1 mom found this helpful

All kids go through stages. If she was ok before, then she'll be ok again. Keep taking her around her extended family, but don't force her to be held by others. She is still young and not really old enough to be manipulating the situation. If it keeps up as she gets older then you can start to worry, but for now just see how things pan out.

1 mom found this helpful

Hi, V.! You're doing fine with your baby...definitely don't listen to the negative rantings of your family.

Your baby girl may be feeling overstimulated if there are too many people in the room and too much going on during the family visits. This happened once to my son when he was your daughter's age (he's 3 now). He screamed terribly and inconsolably and I didn't know what the heck was wrong (at the time).

Eventually your little girl will get used to being around and held by people...but it has to be at her pace at this age. I agree with a previous post that said to expose her, gradually, to each of the family members. Sometimes slow and steady does the trick.

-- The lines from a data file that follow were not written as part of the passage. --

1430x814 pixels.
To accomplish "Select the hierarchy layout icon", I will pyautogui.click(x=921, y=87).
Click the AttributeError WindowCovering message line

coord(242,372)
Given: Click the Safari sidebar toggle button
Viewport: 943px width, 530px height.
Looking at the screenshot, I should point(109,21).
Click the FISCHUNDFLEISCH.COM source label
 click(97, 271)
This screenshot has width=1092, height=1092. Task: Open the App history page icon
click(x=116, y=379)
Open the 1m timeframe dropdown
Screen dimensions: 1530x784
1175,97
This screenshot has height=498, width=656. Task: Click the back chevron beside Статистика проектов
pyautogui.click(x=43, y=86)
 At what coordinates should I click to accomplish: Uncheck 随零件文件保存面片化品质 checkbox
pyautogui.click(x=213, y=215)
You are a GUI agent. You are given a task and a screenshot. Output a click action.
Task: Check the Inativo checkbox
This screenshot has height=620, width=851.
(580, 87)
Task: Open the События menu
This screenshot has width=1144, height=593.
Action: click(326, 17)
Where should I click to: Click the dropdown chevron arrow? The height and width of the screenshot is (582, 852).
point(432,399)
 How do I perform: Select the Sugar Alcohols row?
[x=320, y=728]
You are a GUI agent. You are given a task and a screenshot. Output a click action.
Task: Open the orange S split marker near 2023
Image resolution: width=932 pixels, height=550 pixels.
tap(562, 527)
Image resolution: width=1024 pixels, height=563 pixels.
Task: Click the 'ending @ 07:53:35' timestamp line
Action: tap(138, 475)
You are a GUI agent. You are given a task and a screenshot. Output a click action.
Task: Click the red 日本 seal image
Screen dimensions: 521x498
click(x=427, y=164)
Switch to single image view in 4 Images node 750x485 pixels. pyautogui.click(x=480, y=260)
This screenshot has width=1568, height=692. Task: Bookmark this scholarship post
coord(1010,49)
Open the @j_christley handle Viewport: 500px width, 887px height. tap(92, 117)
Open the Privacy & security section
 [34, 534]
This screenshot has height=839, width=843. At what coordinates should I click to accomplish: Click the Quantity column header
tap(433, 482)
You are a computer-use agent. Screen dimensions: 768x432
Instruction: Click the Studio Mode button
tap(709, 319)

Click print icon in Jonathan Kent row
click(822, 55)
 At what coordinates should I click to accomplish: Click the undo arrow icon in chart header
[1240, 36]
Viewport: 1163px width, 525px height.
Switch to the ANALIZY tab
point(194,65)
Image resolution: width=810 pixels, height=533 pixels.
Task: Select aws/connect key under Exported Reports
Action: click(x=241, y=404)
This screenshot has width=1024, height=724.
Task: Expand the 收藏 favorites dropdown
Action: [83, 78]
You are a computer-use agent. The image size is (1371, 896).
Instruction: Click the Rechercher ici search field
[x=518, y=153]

Just continue to hang in there and do what you feel is right in your heart as her Mommy. And remember that while many others (family, friends, strangers) may offer advice (and all too often much unwanted and un-asked for advice), just listen politely, smile, thank them and then do what YOU feel is best for YOUR child. You'll always be better off that way. :-)

1 mom found this helpful

tell your family to get over it! she is ONLY 3.5 months old. They go through these phases. she may also be feeling a bit under the weather, teething early (sometimes it happens at this age), senses some tension and her comfort is YOU. your her mom, you are the one she looks for when she isnt sure, she is scared, not feeling well..etc. are they loud? do they move around too much? do they yell alot (even if its playing around) there are sooo many factors that could make her not feel secure and that is why she cries. you are not wrong in feeling that you need to wait till she is ready to be around other people - she is ONLY 3.5 months old. have you tried having only one person around at a time? then gradually moving to 2..etc? being a first time mommy can be tough especially if you have too many giving you so much 'motherly advice' it makes your head spin. and its worse if she is the ONLY grand baby/neice in the family so far. just go on your intinct, remember when/if you played with your baby dolls? how careful you were and how quiet you had your room when the baby was 'sleeping'? how did you react when you got hurt or were ill when you were little? being a mom/parent is about common sence and using what you have learned about being a human as you have grown up. its a never ending learning process for you and for your children as well as for your own parents. you are passing down your own lessons in life to your children and we always want our children to have better, do better, learn more :) no matter who we are.

1 mom found this helpful

Oh sweety, just relax. Don't pass her around, let her stay where she feels safe and close your ears to negative things. Give the baby time and safety, this too shall pass. Can you put her down or in a seat without her crying? She just wants to be with you, forcing her to be with someone else is not the answer, at least not the only one. You are doing fine.

1 mom found this helpful

Dear V.,

You can't spoil a 3 1/2 month old. Just be attentive to her needs and, if she doesn't want to be held by anyone but you, just hold her. It's a phase she'll eventually outgrow unless she doesn't get her needs met now. Since the only way she can communicate is to cry, that is what she is doing. You are right to listen to her, rather than your friends. If you ignore your baby's needs and wants, she'll grow up feeling that she is not important or worthy of having her feelings acknowledged.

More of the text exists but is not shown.